An exact, complete copy of the data that follows is needed.
- - - -
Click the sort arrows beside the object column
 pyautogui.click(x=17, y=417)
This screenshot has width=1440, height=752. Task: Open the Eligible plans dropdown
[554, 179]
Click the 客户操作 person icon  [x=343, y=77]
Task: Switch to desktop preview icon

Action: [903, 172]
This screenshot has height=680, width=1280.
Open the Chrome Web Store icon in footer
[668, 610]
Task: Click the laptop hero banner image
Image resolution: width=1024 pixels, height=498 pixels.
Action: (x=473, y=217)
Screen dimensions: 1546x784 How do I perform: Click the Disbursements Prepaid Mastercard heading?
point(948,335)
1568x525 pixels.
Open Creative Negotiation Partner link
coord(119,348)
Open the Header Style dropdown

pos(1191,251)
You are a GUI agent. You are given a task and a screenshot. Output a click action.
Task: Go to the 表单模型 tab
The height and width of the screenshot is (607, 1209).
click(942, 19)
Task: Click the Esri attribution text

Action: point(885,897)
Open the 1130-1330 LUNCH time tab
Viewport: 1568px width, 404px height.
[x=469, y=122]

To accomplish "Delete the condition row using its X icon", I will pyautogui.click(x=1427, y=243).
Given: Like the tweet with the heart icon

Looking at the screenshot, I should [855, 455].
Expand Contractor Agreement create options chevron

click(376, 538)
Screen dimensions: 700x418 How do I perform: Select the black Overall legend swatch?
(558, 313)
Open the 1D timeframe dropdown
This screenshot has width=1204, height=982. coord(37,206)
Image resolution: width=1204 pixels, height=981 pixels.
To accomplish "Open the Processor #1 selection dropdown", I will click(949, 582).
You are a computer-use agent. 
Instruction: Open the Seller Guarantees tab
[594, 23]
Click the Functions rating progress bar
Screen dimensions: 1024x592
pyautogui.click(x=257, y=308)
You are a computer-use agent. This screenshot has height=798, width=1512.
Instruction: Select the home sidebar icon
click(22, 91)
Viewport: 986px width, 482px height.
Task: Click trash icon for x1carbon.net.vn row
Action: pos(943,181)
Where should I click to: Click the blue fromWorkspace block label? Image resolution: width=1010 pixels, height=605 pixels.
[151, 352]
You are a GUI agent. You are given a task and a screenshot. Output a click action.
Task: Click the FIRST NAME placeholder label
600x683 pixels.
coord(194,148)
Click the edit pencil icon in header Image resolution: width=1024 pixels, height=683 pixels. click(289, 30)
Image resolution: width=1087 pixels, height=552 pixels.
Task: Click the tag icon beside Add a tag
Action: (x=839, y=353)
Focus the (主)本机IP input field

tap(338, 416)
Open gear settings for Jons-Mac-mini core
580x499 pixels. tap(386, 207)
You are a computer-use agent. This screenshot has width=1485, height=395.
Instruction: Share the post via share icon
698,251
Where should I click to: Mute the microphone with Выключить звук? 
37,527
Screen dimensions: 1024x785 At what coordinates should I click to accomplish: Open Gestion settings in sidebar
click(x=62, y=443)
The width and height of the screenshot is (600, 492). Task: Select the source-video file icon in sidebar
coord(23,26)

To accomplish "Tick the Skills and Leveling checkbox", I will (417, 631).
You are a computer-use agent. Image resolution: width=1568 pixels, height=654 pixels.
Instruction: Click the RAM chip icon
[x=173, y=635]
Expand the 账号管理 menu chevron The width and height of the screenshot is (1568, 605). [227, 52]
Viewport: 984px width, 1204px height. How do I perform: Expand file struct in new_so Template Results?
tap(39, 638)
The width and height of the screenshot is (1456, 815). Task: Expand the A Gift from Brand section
- - - -
- Task answer:
Click the sort arrows beside the object column
 pyautogui.click(x=17, y=417)
This screenshot has width=1440, height=752. Task: Open the Eligible plans dropdown
[554, 179]
Click the 客户操作 person icon  [x=343, y=77]
Task: Switch to desktop preview icon

Action: [903, 172]
This screenshot has height=680, width=1280.
Open the Chrome Web Store icon in footer
[668, 610]
Task: Click the laptop hero banner image
Image resolution: width=1024 pixels, height=498 pixels.
Action: (x=473, y=217)
Screen dimensions: 1546x784 How do I perform: Click the Disbursements Prepaid Mastercard heading?
point(948,335)
1568x525 pixels.
Open Creative Negotiation Partner link
coord(119,348)
Open the Header Style dropdown

pos(1191,251)
You are a GUI agent. You are given a task and a screenshot. Output a click action.
Task: Go to the 表单模型 tab
The height and width of the screenshot is (607, 1209).
click(942, 19)
Task: Click the Esri attribution text

Action: point(885,897)
Open the 1130-1330 LUNCH time tab
Viewport: 1568px width, 404px height.
[x=469, y=122]

To accomplish "Delete the condition row using its X icon", I will pyautogui.click(x=1427, y=243).
Given: Like the tweet with the heart icon

Looking at the screenshot, I should [855, 455].
Expand Contractor Agreement create options chevron

click(376, 538)
Screen dimensions: 700x418 How do I perform: Select the black Overall legend swatch?
(558, 313)
Open the 1D timeframe dropdown
This screenshot has width=1204, height=982. coord(37,206)
Image resolution: width=1204 pixels, height=981 pixels.
To accomplish "Open the Processor #1 selection dropdown", I will click(949, 582).
You are a computer-use agent. 
Instruction: Open the Seller Guarantees tab
[594, 23]
Click the Functions rating progress bar
Screen dimensions: 1024x592
pyautogui.click(x=257, y=308)
You are a computer-use agent. This screenshot has height=798, width=1512.
Instruction: Select the home sidebar icon
click(22, 91)
Viewport: 986px width, 482px height.
Task: Click trash icon for x1carbon.net.vn row
Action: pos(943,181)
Where should I click to: Click the blue fromWorkspace block label? Image resolution: width=1010 pixels, height=605 pixels.
[151, 352]
You are a GUI agent. You are given a task and a screenshot. Output a click action.
Task: Click the FIRST NAME placeholder label
600x683 pixels.
coord(194,148)
Click the edit pencil icon in header Image resolution: width=1024 pixels, height=683 pixels. click(289, 30)
Image resolution: width=1087 pixels, height=552 pixels.
Task: Click the tag icon beside Add a tag
Action: (x=839, y=353)
Focus the (主)本机IP input field

tap(338, 416)
Open gear settings for Jons-Mac-mini core
580x499 pixels. tap(386, 207)
You are a computer-use agent. This screenshot has width=1485, height=395.
Instruction: Share the post via share icon
698,251
Where should I click to: Mute the microphone with Выключить звук? 
37,527
Screen dimensions: 1024x785 At what coordinates should I click to accomplish: Open Gestion settings in sidebar
click(x=62, y=443)
The width and height of the screenshot is (600, 492). Task: Select the source-video file icon in sidebar
coord(23,26)

To accomplish "Tick the Skills and Leveling checkbox", I will (417, 631).
You are a computer-use agent. Image resolution: width=1568 pixels, height=654 pixels.
Instruction: Click the RAM chip icon
[x=173, y=635]
Expand the 账号管理 menu chevron The width and height of the screenshot is (1568, 605). [227, 52]
Viewport: 984px width, 1204px height. How do I perform: Expand file struct in new_so Template Results?
tap(39, 638)
The width and height of the screenshot is (1456, 815). Task: Expand the A Gift from Brand section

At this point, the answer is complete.